Created attachment 22257 [details] performance comparison code Environment: Ubuntu Linux/amd64 x86 jre 1.5.0_13-b05 ant.jar in ant-1.7.1 I'd like to use org.apache.tools.zip instead of java.util.zip because of the filename encoding problem of java.util.zip, and have a performance problem on org.apache.tools.zip. The attached Java code compress 2 files (3MiB and 2MiB) with org.apache.zip and java.util.zip. It shows org.apche.zip is 20x slower than java.util.zip. Output: % java -cp .:ant-1.7.1.jar ZipPerformance -apache -jdk ==> Benchmarking Apache: 95832 [ms] JDK: 4717 [ms]
I looked the source code. When we call ZipOutputStream.write(byte[]) for a large byte array, * org.apache.tools.zip call Deflater.setInput() once for the whole of the array * java.util.zip call Deflater.setInput() multiple times. One call handles a 512 byte chunk of the array.

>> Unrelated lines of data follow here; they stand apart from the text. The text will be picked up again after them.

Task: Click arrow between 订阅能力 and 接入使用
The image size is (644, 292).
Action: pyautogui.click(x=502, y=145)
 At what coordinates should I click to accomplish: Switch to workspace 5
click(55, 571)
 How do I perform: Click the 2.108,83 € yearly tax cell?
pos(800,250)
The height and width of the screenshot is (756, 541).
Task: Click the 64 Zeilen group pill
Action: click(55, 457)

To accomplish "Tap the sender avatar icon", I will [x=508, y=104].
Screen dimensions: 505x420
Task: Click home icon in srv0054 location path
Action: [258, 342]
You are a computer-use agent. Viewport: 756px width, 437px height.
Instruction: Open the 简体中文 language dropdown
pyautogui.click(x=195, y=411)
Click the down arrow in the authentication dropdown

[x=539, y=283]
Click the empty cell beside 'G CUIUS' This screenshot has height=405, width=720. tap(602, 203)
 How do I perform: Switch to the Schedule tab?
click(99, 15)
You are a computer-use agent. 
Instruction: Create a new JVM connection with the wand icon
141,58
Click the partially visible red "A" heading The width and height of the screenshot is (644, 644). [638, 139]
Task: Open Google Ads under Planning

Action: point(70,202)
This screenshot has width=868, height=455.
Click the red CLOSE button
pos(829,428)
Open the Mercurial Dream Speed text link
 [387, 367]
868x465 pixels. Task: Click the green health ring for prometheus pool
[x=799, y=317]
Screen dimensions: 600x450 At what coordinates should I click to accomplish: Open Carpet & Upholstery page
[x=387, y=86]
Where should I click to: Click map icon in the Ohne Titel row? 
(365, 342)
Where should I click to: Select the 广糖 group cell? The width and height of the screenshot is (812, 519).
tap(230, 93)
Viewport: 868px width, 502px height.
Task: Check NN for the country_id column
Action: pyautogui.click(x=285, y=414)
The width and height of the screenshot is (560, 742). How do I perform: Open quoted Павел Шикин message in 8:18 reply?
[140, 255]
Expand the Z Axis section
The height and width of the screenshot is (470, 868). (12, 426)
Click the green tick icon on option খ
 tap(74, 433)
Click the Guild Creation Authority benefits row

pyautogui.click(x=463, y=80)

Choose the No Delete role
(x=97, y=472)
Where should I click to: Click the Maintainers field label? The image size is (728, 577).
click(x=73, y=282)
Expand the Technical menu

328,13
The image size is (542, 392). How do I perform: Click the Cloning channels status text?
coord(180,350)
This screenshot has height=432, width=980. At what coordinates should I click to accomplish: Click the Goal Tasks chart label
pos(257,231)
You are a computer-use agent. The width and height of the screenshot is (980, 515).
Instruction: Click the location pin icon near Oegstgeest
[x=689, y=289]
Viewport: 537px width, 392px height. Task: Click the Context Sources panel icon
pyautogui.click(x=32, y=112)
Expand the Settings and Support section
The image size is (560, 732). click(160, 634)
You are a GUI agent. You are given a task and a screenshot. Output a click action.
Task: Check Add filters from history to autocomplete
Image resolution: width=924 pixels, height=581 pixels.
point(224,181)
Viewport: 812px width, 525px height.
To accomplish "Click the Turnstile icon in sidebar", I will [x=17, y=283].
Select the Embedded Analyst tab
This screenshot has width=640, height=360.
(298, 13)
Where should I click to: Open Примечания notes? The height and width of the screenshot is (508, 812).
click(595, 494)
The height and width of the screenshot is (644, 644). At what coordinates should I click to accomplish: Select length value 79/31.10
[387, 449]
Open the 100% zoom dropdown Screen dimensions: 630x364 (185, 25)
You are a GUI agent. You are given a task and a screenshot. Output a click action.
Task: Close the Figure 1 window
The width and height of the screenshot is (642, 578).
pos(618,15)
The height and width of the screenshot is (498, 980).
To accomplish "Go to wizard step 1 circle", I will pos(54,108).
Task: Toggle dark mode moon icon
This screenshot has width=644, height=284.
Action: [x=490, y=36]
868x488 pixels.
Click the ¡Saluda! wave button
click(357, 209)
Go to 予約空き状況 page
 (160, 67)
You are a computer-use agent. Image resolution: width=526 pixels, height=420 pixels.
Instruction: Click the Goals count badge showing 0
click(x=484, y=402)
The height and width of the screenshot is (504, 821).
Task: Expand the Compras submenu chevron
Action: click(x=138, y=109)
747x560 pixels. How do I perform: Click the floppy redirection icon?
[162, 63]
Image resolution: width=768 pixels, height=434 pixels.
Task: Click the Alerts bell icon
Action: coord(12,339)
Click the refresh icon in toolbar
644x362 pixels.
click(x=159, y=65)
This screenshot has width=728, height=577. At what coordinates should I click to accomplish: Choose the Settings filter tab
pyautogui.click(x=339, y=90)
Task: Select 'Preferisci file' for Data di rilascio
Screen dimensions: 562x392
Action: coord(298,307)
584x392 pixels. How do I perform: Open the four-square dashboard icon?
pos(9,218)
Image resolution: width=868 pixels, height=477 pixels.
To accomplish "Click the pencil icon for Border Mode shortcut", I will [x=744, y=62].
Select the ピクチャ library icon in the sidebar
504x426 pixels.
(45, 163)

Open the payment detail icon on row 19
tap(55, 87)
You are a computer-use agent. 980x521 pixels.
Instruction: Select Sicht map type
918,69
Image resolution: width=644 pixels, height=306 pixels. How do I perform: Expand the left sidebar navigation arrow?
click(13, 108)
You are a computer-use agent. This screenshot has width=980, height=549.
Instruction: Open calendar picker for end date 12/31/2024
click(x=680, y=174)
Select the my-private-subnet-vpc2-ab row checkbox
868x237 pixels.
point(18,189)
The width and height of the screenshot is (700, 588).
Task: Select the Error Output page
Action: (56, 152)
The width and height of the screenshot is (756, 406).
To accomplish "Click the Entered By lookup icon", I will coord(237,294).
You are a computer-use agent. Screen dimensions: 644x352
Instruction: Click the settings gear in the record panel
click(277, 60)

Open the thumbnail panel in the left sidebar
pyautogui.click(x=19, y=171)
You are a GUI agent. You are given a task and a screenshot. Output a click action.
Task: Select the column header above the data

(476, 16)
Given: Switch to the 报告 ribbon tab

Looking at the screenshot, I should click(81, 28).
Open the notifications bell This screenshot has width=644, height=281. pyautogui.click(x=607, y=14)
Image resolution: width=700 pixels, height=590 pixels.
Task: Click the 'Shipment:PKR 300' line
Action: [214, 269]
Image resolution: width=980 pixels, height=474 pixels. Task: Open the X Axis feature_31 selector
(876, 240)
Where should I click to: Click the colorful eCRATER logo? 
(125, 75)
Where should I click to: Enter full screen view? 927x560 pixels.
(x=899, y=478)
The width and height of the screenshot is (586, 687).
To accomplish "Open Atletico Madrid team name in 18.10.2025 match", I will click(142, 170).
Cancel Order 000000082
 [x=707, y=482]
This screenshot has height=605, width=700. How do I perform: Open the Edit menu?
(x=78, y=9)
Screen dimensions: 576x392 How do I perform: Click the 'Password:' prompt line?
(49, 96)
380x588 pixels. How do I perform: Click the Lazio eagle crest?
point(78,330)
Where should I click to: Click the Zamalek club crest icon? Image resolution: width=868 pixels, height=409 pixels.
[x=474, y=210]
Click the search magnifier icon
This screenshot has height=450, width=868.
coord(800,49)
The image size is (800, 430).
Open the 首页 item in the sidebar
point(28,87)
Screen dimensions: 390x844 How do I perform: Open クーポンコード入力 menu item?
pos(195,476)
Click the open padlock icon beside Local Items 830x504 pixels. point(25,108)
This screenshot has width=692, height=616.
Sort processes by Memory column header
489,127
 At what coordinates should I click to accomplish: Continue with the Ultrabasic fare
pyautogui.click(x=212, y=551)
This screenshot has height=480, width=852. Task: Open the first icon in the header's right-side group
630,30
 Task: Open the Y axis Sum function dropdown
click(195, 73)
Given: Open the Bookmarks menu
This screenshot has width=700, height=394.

Created attachment 22263 [details] extended perfromance comparison code
I've extended the test code which compressed two big files (2 and 3 MB) to cover the case of many small files (2000 files of 2 or 3 kB) and covered reading as well. The big file compression case is actually worse on my machine (WinXP) where java.util.zip is more like 40 times faster. OTOH Ant wins in the small file case. Ant is slower when reading the ZIPs, but the performance difference isn't as bad. ==> Benchmarking big files Apache write warmup done Apache write: 147640 [ms] JDK write warmup done JDK write: 3219 [ms] Apache read warmup done Apache read: 453 [ms] JDK Warmup done JDK read: 125 [ms] ==> Benchmarking small files Apache write warmup done Apache write: 4406 [ms] JDK write warmup done JDK write: 6531 [ms] Apache read warmup done Apache read: 1859 [ms] JDK Warmup done JDK read: 1312 [ms] I made the ocde compile on JDK 1.4 because I wanted to compare different JDKs. In the end the differeneces were so small I didn't include them here (JDK6 was a bit faster for java.util.zip as well as in the Ant case). For reference, this is against Ant's subversion revision 677166.
same machine svn revision 677272: ==> Benchmarking big files Apache write warmup done Apache write: 3407 [ms] JDK write warmup done JDK write: 3297 [ms] Apache read warmup done Apache read: 422 [ms] JDK Warmup done JDK read: 125 [ms] ==> Benchmarking small files Apache write warmup done Apache write: 4438 [ms] JDK write warmup done JDK write: 6563 [ms] Apache read warmup done Apache read: 1844 [ms] JDK Warmup done JDK read: 1359 [ms] Deflater seems to copy its input around since I can see bigger memory consumption during the Ant code tests. There is no hint in the Javadocs and I have no idea why chunking the original input should help - other than that it helps the native implementation of Sun's Deflater class. I've searched through the zlib and InfoZIP code base to find any reference to good byte chunk sizes to pass to the compression library and found that InfoZIP's zip will use between 2kB (SMALL_MEM) and 16 kB (LARGE_MEM). I've changed the code to use 8kB blocks, which has the side effect of doing nothing when ZipOutputStream is used via <zip> and friends. Ant's tasks have always read the file content in 8kB chunks and written those blocks to the ZipOutputStream - so Ant's tasks have never seen the poor performance for big files.
Thank you for the quick fix!